第59話 ……愛とか、ですか?

 帰省三日目。

 今日も今日とて仕事がある親父を見送り、朝食を済ませた後は、まったりとした時間を過ごしていた。


 今日のところはめぼしい予定が夜までない。

 夜は近所の夏祭りに行こうと決めていた。


 それなりに大きな規模で、最後には花火も打ち上がる。

 月凪と淡翠は浴衣に着替えるから実質的に暇なのは午後までか。


 それまでどうやって過ごそうかと思っていたのだが。


「珀琥、少しお願いがあるのですが」

「なんだ?」

「昔のアルバムとか見せてもらえたりします?」


 脈絡なく月凪に求められたのは、そんなことだった。


「……母さんも淡翠も変なこと吹き込むなよ」

「吹き込まれてはいませんよ。珀琥の昔話を聞いたら興味が出てしまって」


 ダメでしょうか、と目じりを下げながら聞いてくる月凪。

 帰省してから大体俺の話をしてるから、興味が出ても仕方ないとは思う。


 でも、アルバムかぁ。


 小中学校は碌な思い出がないし、見せられた顔をしていない。


「どうしても見たいのか?」

「結構見てみたいです。見られたくない気持ちも理解しているつもりなので無理にとは言いませんけど」

「……まあ、月凪ならいいか。言いふらしたり、写真を撮って誰かに見せるとも思えないし。けど、面白くもなんともないぞ?」

「いいんです。珀琥のことを知りたいだけですから」

「わかった。アルバム……どこに仕舞ったかな」


 朧げな記憶を頼りに部屋の収納を探ってみる。

 すると案外、目的のアルバムはすぐに見つかった。


 小学校と中学校の二冊を引き当てて戻り、月凪へ手渡す。


「ありがとうございます。子どもの頃の珀琥はどんな感じなんでしょう。凄く楽しみです」

「そんな大層なものじゃないけどな」


 月凪はまず小学校の方から開き始めた。


 小学生の俺ってどんな感じだったっけ。

 今と同じで怖いって避けられていたことしか覚えていない。

 楽しかった思い出もないし、ずっと一人で過ごしていた気がする。


 ……それと比べたら今は本当に恵まれてるな。


「珀琥は……いました。小さいですけど今も面影が残っている気がしますね。顔立ちとか、雰囲気とか」

「だろうな。この歳にしては無邪気さが足りないけど」


 俺が映っている写真はかなり少ない。

 カメラマンも俺じゃあ映えないと思っていたのだろう。


 その数少ない写真……運動会の最中に撮られたと思しき写真を見つけ出した月凪が微笑みながら眺め、写真の中の小さな俺の顔を指先で撫でた。

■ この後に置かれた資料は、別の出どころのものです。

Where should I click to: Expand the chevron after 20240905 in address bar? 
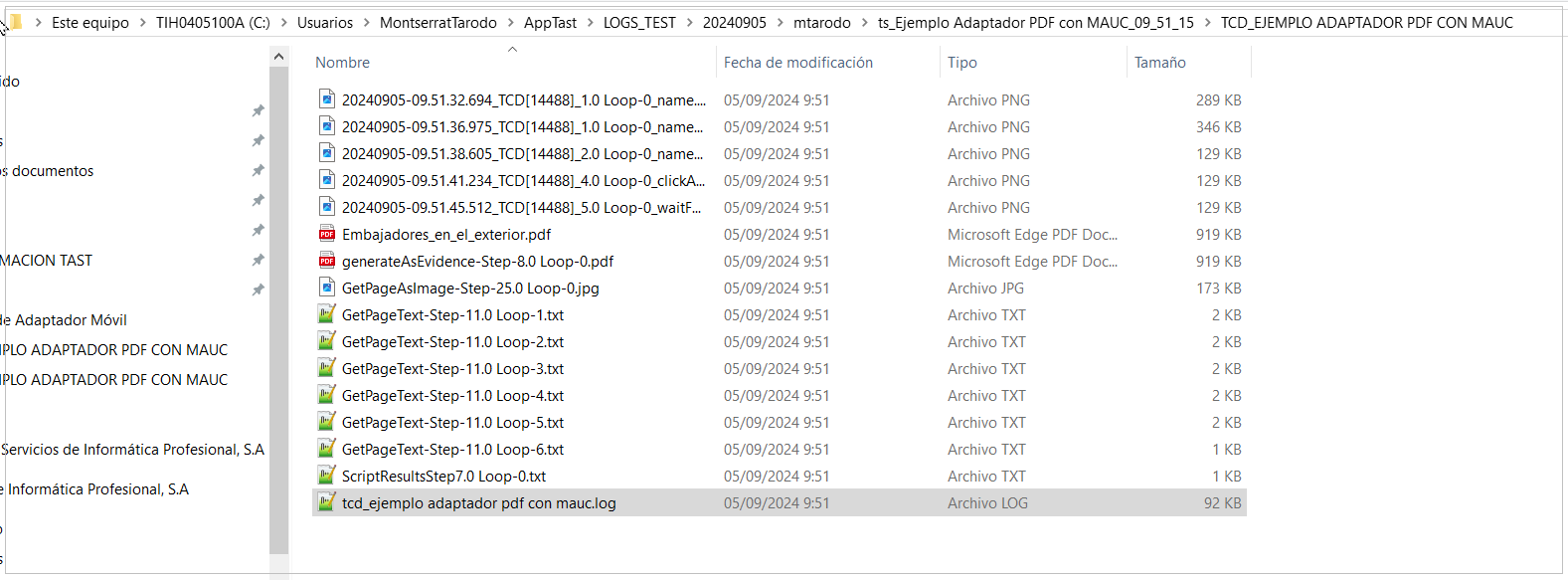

 それから顔を上げて俺を見て、写真と見比べながらうんうんと頷いている。


「当たり前のことですけど、珀琥にもこんな風に小さな時代があったのは胸に来るものがありますね」

「高学年になったら急に伸び始めたぞ。その写真は一、二年生くらいの頃だと思う」

「卒業時の写真と見比べたらわかりそうですね」


 月凪がページを一つずつ捲っていく。

 けれど、アルバムに残っているのは楽しげに笑うクラスメイトが映る写真ばかり。

 そういえばこんなこともあったなあ、と当事者のくせに部外者的な心境のままそれらを眺める。

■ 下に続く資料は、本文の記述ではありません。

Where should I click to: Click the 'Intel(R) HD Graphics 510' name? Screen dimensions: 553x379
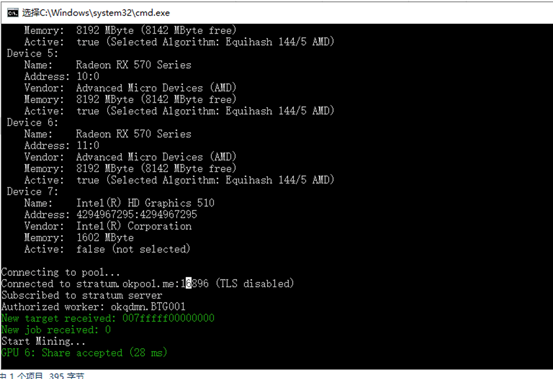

 次に俺の姿が映っていた写真は卒業式の集合写真だった。

 すっかり背も伸び、体格もがっちりしてきた俺の立ち位置は一番端。

 これは身長順で中央から外へ広がるように並んでいたから他意はない……はず。


 それを抜きにしても、あの頃の俺には一番端が相応しいか。


「いましたね、珀琥。この頃って何センチだったか覚えてます?」

「んー……170センチはあった気がする。中学入ってからもうちょい伸びて今くらいになったんだったか」

「恐るべき成長率ですね。バスケ部とか身長が大事な部活なら無双できたんじゃないですか?」

「無理だろ。特にチームスポーツはさ。身長も大事だけど信頼と連携が必要だし」


 俺にそこまでの社交性は備わっていたら、いくら顔が怖くても友達くらいは作れていただろう。

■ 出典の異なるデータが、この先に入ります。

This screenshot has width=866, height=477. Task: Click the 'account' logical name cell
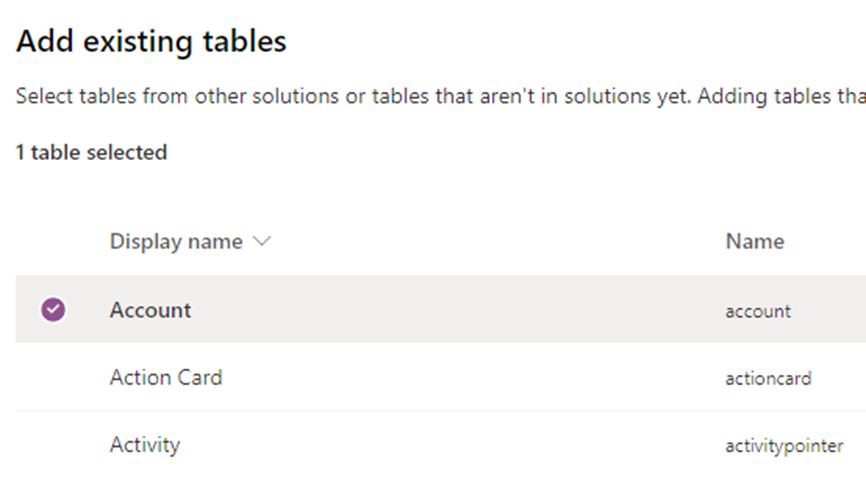758,311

 いやまあ、今も社交性があるかと聞かれると素直に頷き難いんだが。


 続いて中学校のアルバムに移るも、映っている写真の枚数は少ない。

 小学校と似たような理由で撮られていないだろうし、途中で不登校にもなっている。


 そこに文句を言うつもりはないけども、改めて見直す機会があるとほんの少しだけ寂しく思ってしまう。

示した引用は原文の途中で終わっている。